Tasks for this exercise.
a) In the text about the new Spider-Man, who does the writer name as their favorite Spider-Man villain?
b) From the text about the new Spider-Man, extract the passage starting with "A lot of critics" and going on through "heroic is hysterical.".
━━ Excerpted text
A lot of critics and fans have been saying that this new Spider-Man isn’t likeable – but really, that’s the point. He’s still Doc Ock. And I for one loved to hate Doc Ock. He’s my favourite Spider-Man villain, and seeing him flounder and desperately attempt to not cackle maniacally while trying to be heroic is hysterical.

Octo-Spidey (I’mma just keep calling him that) is great. Despite how often the comic tries to convince you that re-living Peter’s memories has somehow reformed him, I don’t buy it. Doc Ock isn’t a super-hero. Doc Ock wanting to help people doesn’t make sense and he’s consciously aware of it. His entire attitude towards super-heroing seems to be like he’s compelled against his better judgement to do it. I’m really enjoying the feeling that he’s only taking up this super-hero thing because he’s had the original Spider-Man’s conscience duct-taped onto his mind - he’s compelled by a part of someone else’s personality!
━━━━
━━ Information supplied
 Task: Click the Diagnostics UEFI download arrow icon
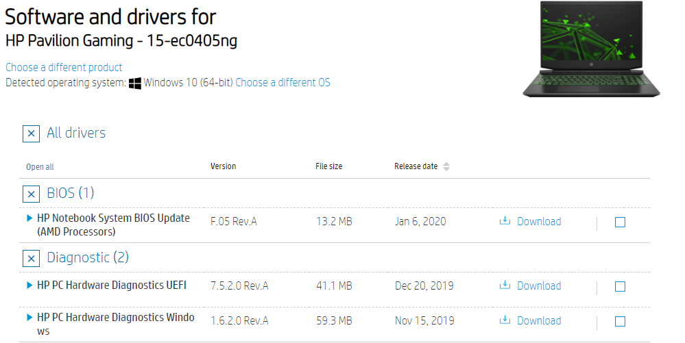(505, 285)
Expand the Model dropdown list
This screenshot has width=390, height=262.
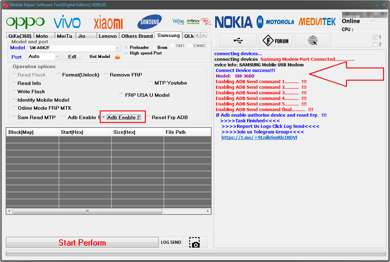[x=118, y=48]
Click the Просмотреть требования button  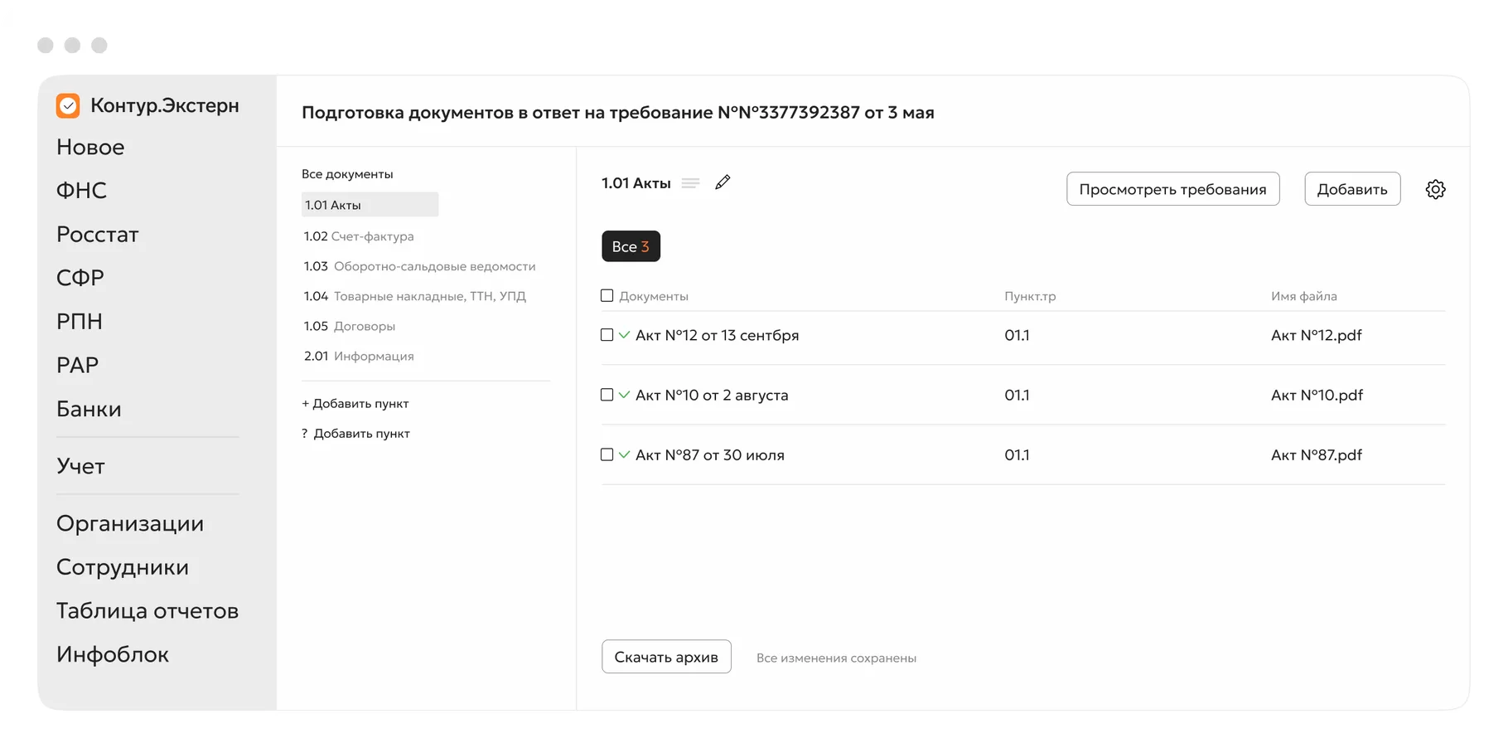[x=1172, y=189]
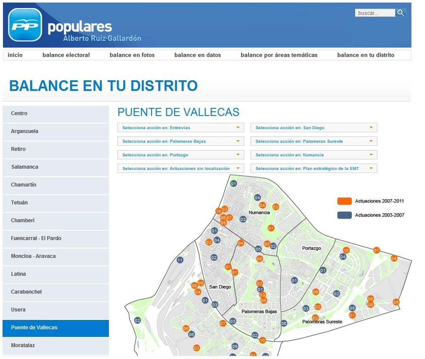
━━━━
Answer section.
a) Doc Ock.

b)
A lot of critics and fans have been saying that this new Spider-Man isn’t likeable – but really, that’s the point. He’s still Doc Ock. And I for one loved to hate Doc Ock. He’s my favourite Spider-Man villain, and seeing him flounder and desperately attempt to not cackle maniacally while trying to be heroic is hysterical.